Provided material START
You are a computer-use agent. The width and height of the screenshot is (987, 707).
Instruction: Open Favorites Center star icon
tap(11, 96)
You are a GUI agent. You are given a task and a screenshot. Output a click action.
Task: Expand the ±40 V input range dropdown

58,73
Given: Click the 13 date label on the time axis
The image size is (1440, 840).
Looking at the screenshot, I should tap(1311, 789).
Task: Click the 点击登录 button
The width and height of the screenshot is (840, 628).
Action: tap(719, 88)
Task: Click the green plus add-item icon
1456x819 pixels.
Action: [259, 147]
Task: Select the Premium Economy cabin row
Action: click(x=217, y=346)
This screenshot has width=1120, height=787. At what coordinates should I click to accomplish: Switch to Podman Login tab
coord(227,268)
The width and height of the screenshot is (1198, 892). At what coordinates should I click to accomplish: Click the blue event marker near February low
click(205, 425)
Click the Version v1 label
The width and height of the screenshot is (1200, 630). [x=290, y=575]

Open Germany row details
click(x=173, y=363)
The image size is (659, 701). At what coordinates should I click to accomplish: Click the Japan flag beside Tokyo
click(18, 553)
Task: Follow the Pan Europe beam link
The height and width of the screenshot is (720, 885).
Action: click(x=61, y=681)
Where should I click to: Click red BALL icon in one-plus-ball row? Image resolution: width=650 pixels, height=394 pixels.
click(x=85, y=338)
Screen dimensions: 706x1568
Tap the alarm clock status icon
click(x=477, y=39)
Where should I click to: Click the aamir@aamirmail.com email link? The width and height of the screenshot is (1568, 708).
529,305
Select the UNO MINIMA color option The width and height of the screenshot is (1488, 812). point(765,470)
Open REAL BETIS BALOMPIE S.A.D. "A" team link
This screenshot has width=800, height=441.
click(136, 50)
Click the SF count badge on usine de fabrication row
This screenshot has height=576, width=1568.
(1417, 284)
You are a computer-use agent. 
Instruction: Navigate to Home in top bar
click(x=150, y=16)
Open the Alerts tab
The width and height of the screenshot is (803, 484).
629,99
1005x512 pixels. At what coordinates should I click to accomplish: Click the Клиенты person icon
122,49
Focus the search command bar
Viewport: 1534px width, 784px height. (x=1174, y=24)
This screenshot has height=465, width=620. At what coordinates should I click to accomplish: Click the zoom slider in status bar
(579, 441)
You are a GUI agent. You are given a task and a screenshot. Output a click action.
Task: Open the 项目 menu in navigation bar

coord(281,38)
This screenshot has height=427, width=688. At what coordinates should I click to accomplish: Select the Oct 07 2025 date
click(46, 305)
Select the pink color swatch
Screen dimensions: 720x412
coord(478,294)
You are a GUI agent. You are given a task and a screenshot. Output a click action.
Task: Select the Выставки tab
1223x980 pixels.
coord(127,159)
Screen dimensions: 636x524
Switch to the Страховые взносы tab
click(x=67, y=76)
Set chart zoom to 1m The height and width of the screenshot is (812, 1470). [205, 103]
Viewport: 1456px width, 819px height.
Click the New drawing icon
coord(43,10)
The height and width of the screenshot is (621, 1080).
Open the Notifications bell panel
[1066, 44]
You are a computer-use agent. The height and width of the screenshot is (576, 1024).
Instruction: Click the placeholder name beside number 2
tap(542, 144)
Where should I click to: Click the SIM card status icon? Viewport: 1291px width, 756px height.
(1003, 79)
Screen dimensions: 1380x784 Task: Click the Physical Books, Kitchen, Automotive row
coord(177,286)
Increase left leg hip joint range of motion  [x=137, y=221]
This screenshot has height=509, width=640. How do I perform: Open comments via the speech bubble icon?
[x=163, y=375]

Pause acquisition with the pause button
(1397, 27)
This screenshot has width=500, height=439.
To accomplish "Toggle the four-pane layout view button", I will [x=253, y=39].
Provided material END
● To do:
Which lines above hold the string "computer"? Please copy all of them.

● Your response:
You are a computer-use agent. The width and height of the screenshot is (987, 707).
You are a computer-use agent. 
You are a computer-use agent. The height and width of the screenshot is (576, 1024).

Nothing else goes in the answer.